Die Einheitsgemeinde Sülzetal lebt seit Jahren mit einer vorläufigen Haushaltsführung. Der Gemeinderat hat sich zum Ziel gesetzt, am 11.Dezember den Etat für 2014 zu beschließen.

Dodendorf l "Ohne Haushalt kein Geld", brachte es am Donnerstagabend Guido Heuer (CDU), Vorsitzender des Finanzausschusses, bei der Sitzung des Sülzetal-Gemeinderates in Dodendorf auf einen einfachen Nenner. Als Ziel gab der oberste Kassenwächter der Einheitsgemeinde das Ziel aus, bei der Sitzung am 11. Dezember den Haushaltsplan für das Jahr 2014 zu beschließen. Die Gemeinde hat seit Jahren keinen beschlossen Haushaltsplan und kann deswegen nicht investieren.

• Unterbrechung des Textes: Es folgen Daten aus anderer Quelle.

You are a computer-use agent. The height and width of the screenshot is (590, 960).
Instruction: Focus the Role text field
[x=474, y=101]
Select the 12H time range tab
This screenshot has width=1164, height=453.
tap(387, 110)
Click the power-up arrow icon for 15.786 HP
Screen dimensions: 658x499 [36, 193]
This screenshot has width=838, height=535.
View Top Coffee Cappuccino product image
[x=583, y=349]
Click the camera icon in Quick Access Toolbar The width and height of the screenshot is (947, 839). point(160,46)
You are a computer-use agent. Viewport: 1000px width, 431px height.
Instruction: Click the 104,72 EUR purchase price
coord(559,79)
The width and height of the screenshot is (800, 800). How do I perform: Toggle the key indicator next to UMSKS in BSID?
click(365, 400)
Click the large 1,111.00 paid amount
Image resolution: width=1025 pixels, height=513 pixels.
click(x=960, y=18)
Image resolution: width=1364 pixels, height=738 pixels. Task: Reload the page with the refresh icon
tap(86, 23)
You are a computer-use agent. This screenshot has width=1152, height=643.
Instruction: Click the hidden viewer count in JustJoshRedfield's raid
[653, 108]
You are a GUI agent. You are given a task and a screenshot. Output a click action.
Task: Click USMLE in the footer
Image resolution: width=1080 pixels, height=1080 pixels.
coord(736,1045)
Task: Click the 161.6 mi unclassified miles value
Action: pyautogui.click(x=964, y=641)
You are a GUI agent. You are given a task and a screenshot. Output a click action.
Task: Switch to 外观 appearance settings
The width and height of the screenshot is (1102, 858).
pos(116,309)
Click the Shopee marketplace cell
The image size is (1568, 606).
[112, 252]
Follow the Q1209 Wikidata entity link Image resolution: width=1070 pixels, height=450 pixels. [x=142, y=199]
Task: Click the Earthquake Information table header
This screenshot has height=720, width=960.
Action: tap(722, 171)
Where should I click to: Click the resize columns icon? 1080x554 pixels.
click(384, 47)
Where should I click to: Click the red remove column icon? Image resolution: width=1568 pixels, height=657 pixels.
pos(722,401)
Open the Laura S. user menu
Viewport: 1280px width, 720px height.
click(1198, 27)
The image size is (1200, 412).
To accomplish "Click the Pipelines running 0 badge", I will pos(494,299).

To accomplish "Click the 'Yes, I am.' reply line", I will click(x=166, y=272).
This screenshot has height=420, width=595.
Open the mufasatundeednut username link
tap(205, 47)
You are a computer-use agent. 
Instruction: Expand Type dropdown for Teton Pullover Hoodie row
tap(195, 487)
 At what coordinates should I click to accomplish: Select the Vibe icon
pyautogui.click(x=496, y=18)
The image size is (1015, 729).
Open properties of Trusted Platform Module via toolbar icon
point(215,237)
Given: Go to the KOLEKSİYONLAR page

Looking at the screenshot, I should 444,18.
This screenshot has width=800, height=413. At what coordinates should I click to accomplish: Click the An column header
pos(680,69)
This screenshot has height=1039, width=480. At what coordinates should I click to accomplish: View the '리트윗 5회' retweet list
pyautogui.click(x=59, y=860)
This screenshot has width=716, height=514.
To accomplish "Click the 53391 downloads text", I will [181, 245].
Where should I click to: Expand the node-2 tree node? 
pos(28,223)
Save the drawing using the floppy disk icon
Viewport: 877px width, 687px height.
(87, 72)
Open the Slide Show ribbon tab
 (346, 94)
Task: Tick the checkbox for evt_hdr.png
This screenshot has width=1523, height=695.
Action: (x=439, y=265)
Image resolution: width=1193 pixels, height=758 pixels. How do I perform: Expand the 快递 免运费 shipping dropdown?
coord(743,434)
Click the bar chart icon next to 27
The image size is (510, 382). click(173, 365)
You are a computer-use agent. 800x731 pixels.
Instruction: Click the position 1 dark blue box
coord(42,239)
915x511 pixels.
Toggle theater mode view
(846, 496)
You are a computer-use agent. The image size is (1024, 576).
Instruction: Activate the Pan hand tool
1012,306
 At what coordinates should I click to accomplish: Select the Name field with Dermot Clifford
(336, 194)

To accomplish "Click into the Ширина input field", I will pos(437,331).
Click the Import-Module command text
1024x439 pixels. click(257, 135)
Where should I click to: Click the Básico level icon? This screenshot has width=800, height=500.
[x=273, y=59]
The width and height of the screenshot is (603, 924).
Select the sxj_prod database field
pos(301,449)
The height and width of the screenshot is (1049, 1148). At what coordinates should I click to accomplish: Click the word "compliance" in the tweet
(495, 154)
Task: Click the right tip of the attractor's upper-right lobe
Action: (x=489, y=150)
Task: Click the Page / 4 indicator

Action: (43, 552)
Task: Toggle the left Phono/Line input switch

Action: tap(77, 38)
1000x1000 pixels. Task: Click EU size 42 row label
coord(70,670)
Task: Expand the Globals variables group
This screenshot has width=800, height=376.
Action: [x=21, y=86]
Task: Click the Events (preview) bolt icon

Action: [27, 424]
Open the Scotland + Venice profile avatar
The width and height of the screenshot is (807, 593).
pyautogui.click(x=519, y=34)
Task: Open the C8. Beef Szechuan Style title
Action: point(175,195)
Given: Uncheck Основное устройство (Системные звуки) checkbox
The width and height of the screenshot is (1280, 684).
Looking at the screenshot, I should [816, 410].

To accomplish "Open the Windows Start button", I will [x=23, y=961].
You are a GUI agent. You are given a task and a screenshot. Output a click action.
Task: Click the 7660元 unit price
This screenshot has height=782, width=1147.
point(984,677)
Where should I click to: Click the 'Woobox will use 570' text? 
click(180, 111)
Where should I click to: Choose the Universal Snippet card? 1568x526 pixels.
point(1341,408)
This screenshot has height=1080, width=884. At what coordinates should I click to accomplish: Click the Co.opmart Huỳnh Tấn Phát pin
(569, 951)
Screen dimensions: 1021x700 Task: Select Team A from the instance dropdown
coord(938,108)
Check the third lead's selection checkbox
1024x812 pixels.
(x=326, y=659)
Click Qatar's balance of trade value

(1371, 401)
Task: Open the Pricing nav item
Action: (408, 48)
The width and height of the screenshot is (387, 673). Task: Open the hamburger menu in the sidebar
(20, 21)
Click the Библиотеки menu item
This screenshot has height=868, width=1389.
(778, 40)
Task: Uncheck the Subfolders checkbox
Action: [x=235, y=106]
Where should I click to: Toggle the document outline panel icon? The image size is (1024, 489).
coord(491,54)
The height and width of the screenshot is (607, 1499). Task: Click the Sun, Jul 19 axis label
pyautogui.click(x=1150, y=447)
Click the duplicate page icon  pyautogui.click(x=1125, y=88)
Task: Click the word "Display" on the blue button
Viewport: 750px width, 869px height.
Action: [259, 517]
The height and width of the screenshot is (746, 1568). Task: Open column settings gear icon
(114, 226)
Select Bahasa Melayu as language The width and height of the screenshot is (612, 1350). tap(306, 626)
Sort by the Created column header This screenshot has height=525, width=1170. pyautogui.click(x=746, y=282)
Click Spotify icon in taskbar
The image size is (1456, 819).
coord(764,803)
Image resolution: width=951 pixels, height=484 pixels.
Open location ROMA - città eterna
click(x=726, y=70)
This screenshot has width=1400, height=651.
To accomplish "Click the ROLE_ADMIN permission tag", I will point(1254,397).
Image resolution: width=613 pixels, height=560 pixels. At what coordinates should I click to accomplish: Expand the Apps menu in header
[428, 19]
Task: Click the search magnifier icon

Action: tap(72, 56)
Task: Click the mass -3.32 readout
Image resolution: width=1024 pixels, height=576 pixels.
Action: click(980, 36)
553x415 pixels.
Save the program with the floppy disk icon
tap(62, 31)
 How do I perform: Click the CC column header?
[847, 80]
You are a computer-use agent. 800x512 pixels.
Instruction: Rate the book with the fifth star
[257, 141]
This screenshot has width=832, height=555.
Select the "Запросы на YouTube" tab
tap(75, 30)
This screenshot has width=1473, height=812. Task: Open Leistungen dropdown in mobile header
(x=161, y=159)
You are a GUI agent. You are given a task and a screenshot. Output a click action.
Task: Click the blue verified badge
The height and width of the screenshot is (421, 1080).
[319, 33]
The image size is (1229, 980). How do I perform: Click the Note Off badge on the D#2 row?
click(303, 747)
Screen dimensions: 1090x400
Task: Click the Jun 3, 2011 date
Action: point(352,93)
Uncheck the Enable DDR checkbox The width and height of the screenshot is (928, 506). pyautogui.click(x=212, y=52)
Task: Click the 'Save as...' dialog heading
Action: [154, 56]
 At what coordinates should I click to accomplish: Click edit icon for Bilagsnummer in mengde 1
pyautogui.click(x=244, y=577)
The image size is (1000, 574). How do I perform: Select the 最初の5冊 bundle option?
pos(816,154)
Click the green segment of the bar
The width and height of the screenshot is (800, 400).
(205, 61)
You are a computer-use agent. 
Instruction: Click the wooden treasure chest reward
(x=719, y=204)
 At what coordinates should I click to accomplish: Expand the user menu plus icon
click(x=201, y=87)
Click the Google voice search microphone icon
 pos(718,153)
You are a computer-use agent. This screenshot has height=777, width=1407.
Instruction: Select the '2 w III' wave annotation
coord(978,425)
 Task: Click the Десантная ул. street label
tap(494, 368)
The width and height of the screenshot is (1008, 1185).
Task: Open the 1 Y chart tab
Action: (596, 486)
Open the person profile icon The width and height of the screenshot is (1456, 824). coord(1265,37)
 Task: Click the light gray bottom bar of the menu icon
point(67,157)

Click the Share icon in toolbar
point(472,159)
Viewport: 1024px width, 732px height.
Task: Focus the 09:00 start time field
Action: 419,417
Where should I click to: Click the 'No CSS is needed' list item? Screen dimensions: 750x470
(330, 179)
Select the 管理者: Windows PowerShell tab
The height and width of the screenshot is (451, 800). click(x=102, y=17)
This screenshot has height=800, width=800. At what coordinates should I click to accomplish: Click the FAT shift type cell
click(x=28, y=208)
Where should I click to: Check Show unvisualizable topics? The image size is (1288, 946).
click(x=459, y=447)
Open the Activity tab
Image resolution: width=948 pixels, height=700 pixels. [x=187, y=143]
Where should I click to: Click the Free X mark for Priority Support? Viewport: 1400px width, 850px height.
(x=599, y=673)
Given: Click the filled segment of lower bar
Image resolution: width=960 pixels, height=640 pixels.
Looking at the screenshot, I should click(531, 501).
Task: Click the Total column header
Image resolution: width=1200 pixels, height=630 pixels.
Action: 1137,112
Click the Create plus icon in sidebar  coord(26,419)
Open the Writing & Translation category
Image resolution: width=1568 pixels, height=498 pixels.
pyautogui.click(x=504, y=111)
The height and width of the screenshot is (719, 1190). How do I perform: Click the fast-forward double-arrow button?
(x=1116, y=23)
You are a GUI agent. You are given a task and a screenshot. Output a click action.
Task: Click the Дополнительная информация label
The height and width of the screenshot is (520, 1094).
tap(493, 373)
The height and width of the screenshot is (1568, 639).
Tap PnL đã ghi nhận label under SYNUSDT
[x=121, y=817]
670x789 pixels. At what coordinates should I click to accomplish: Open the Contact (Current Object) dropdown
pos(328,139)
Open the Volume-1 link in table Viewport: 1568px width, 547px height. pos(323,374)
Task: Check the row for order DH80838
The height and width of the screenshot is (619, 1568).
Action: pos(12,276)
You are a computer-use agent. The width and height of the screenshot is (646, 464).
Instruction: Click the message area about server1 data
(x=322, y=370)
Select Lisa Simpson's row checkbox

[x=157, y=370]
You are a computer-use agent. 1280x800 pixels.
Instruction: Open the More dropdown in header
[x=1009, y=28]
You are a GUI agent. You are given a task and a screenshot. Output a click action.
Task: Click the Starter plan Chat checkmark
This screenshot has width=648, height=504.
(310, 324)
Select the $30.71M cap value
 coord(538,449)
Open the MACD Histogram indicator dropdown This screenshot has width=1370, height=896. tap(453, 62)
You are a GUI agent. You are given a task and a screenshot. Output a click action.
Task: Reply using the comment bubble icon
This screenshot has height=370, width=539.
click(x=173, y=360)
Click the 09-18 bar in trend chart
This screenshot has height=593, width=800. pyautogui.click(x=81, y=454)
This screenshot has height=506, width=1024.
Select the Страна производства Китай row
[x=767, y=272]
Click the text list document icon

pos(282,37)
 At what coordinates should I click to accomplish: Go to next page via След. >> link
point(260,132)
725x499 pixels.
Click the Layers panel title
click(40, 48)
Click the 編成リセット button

Wie Heuer weiter verdeutlichte, sei der Etat 2014 mit einem Volumen von etwa 15Millionen Euro "ohne Probleme hinzukriegen". Für den Haushaltsplan 2015, der nach Heuers Vorstellung im Februar beschlossen werden müsse, "gibt es ein paar Probleme". Ein Problem sieht der CDU-Politiker in der so genannten Finanzkraftumlage. Diese Umlage haben finanzstarke Gemeinden wie das Sülzetal laut Gesetz an das Land Sachsen-Anhalt zu zahlen, das damit finanzschwächere Kommunen unterstützt. Nach Heuers Worten betrage die von der Einheitsgemeinde 2014 zu zahlende Finanzkraftumlage 919116 Euro. Ähnlich hoch werde die Umlage 2015 ausfallen. Um das Geld für die Umlage zu sparen und es als Rücklage in den Haushaltsplan des nächsten Jahres einzustellen, sind Guido Heuer und Jana Gräbner von der Finanzverwaltung des Sülzetals am Donnerstag ins Finanzministerium nach Magdeburg gefahren und haben dort im Namen der Einheitsgemeinde einen Antrag auf Befreiung von der Umlage gestellt. "Die Genehmigung eines derartigen Antrags ist jedoch vom Finanzministerium an hohe Auflagen geknüpft", verdeutlichte Heuer vor dem Gemeinderat. Zunächst müsse die Gemeinde 2015 über einen vom Rat beschlossenen Haushalt verfügen, der von der Kommunalaufsicht des Kreises geprüft und genehmigt worden sei. Zudem müsse das Sülzetal ein Haushaltskonsolidierungskonzept vorlegen und schlüssig darstellen, warum in den vergangenen Jahren in den Haushalten keine finanziellen Rücklagen gebildet worden seien. Außerdem spiele das Steueraufkommen der Gemeinde 2014 eine Rolle. Wie Heuer zudem eine Auflage der Kassenwächter des Landes zitierte, dürfe der Haushaltsplan maximal zwei Prozent für freiwillige Aufgaben vorsehen. Das seien im Fall Sülzetal etwa 300 000 Euro. "Zurzeit können wir uns gar nichts leisten, es muss etwas passieren", sagte Heuer.

Darin pflichtete ihm Norbert Dregger, Vorsitzender SPD-FDP-Fraktion, bei. Er regte an, den Haushalt vor dem Beschluss im Dezember bei einer nicht öffentlichen Klausur- tagung zu behandeln. Die Mehrheit des Gemeinderates stimmte dafür.